Sparatoria nella caserma dei carabinieri: tre morti

di staff Style.it 

Secondo le prime ricostruzioni, sarebbe stato l'appuntato a sparare contro il comandante e la moglie di questi. Poi si sarebbe suicidato


Foto d'archivio - LaPresse

Foto d'archivio - LaPresse

Sono tre le persone rimaste uccise nella sparatoria scoppiata questo pomeriggio nella caserma dei carabinieri di Porto Viro, in provincia di Rovigo. Si tratta del comandante della stazione Antonino Zingale, di sua moglie e di un appuntato.

Secondo le prime ricostruzioni, sembrerebbe trattarsi di un omicidio-suicidio.
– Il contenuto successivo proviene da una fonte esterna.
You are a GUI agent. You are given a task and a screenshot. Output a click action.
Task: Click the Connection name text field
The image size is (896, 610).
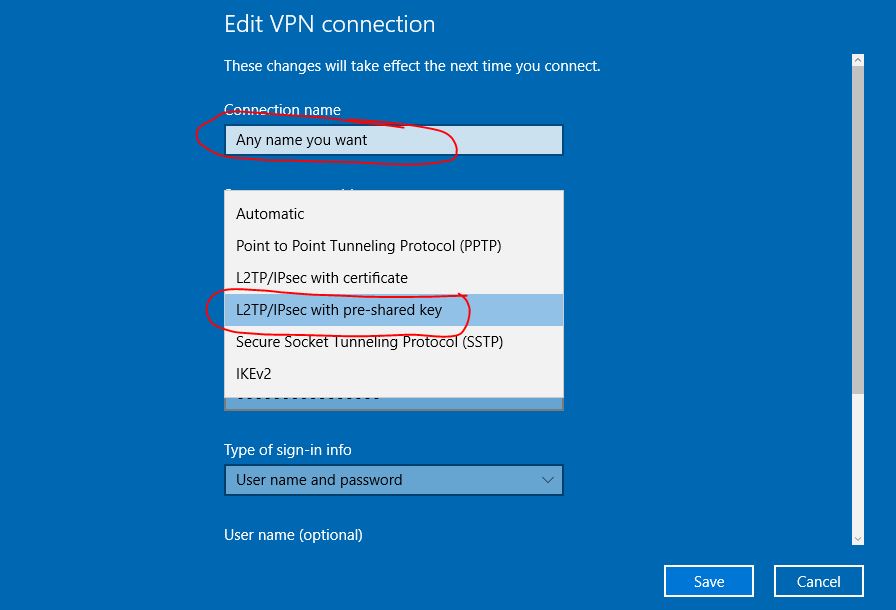click(x=394, y=140)
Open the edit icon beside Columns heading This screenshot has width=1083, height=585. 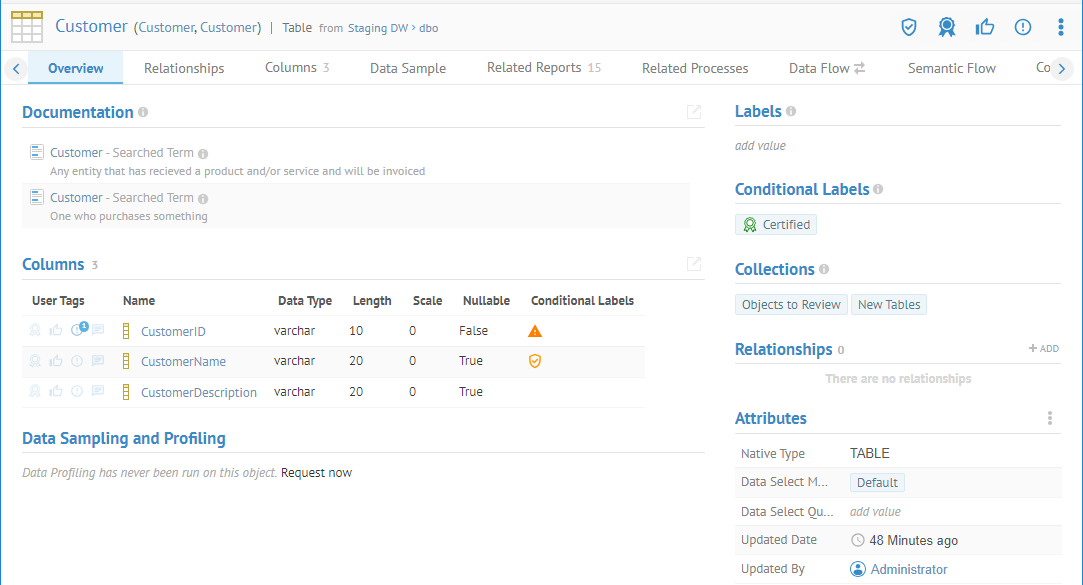click(x=694, y=264)
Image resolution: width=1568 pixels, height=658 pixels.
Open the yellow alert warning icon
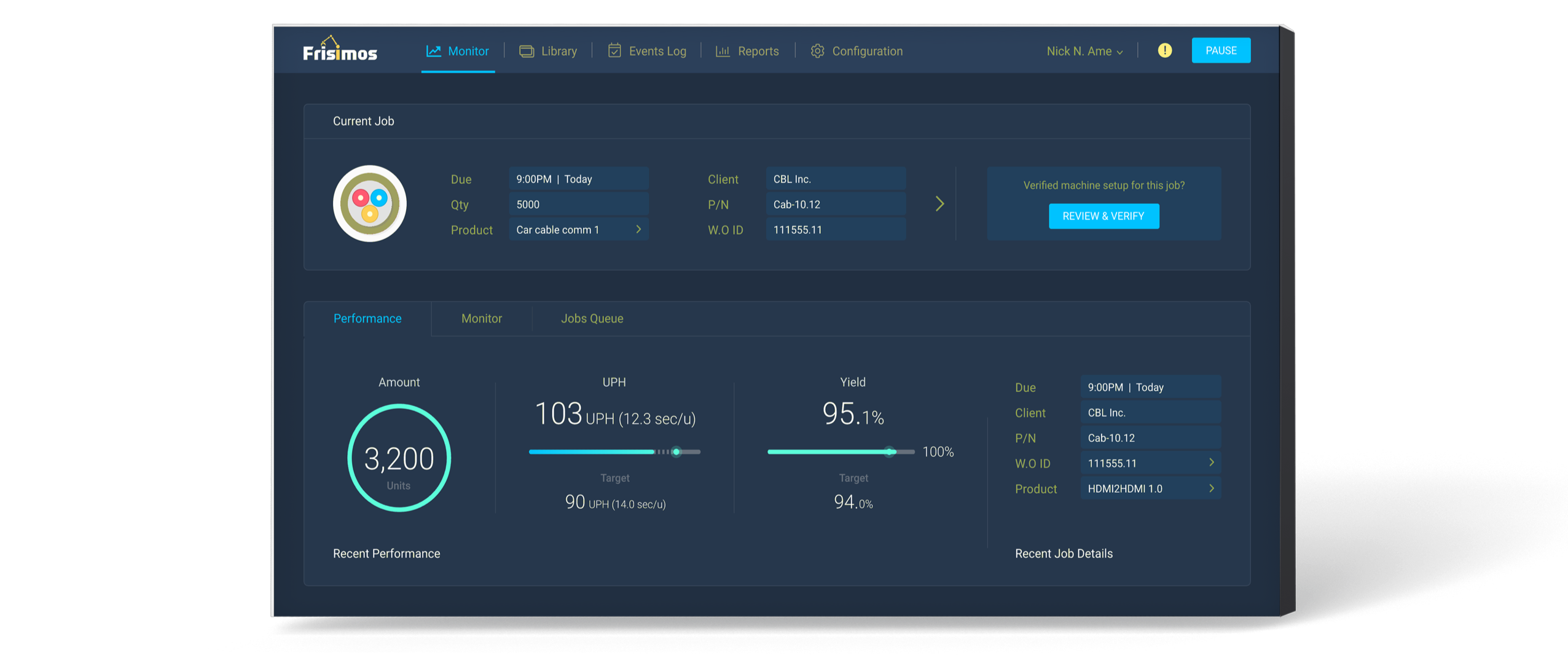point(1164,50)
L'appuntato avrebbe sparato al comandante e alla di lui moglie, uccidendoli, per poi puntare l'arma contro sé stesso e togliersi la vita. Non è ancora chiaro il movente che potrebbe aver spinto il carabiniere al tragico gesto.
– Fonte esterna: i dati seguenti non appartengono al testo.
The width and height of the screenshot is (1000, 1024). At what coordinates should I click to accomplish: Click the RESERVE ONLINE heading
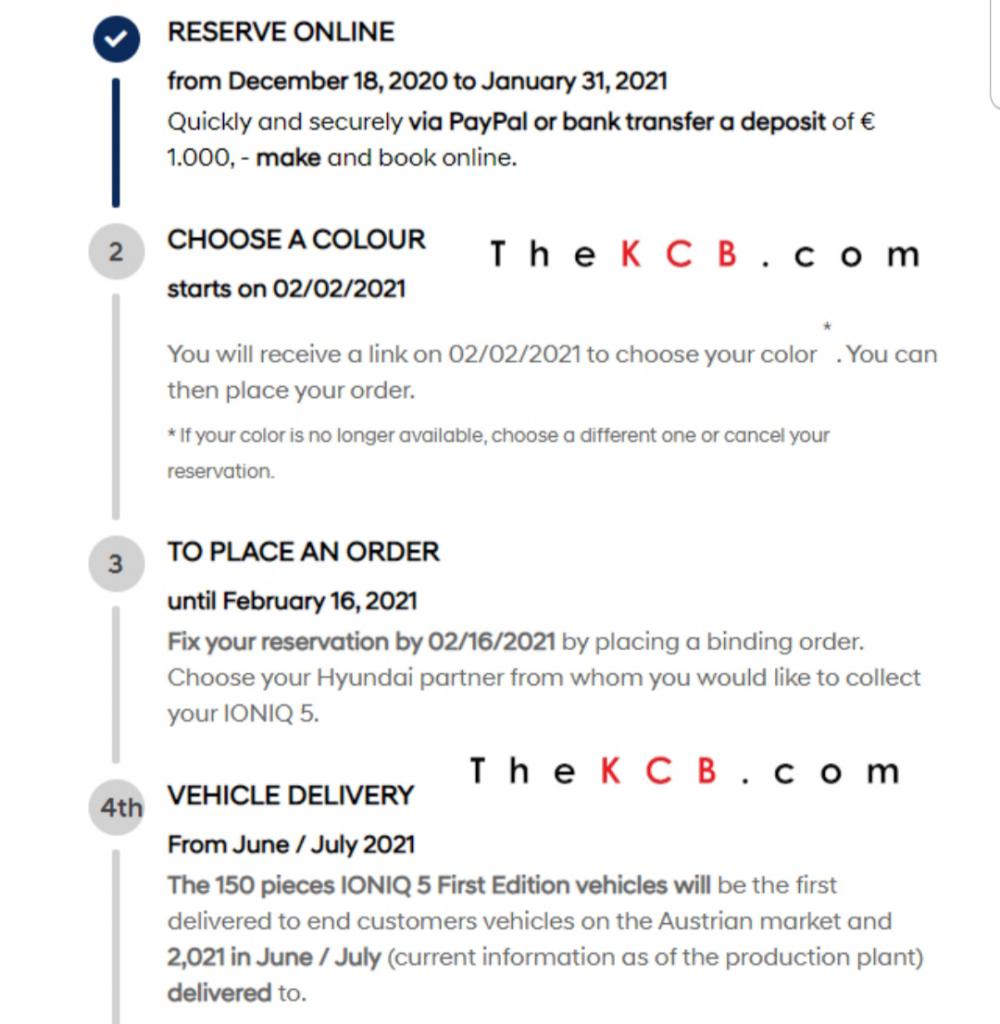281,32
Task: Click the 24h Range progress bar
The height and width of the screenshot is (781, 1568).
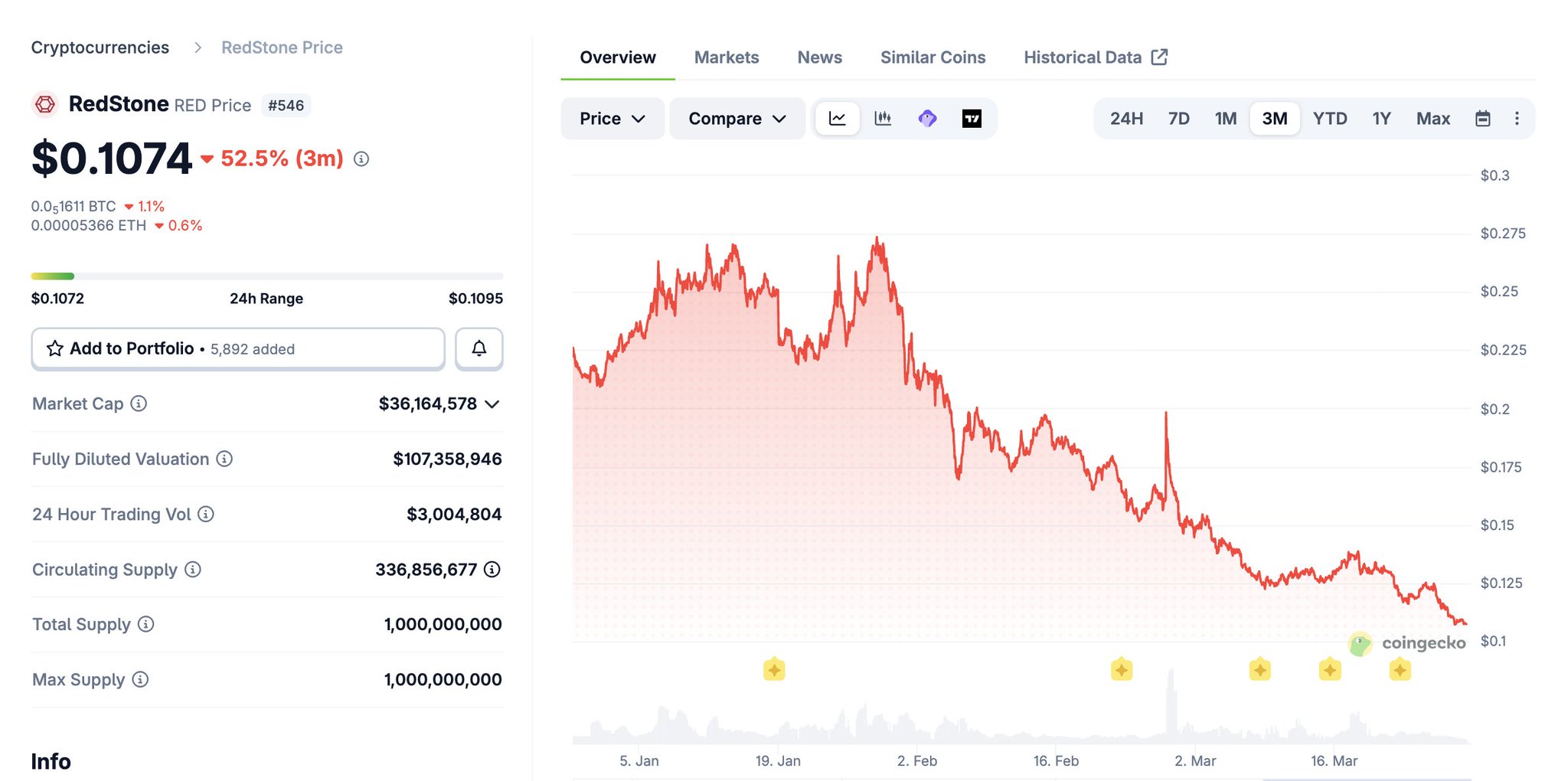Action: point(266,276)
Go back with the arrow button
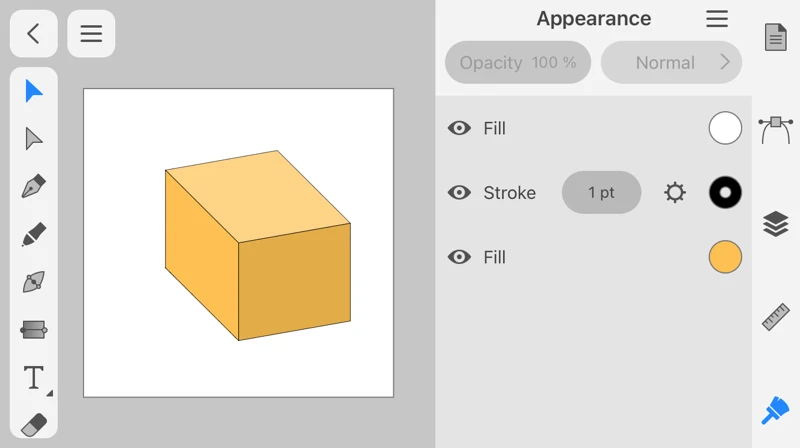The height and width of the screenshot is (448, 800). (33, 34)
Il comandante Antonino Zingale era in servizio a Porto Viro dal 1991 ed era molto apprezzato dall'Arma e dalla cittadinanza. Era stato processato per violenza sessuale dopo la denuncia di una donna che lo aveva accusato di aver tentato di baciarla in caserma, ma Zingale era stato assolto con formula piena.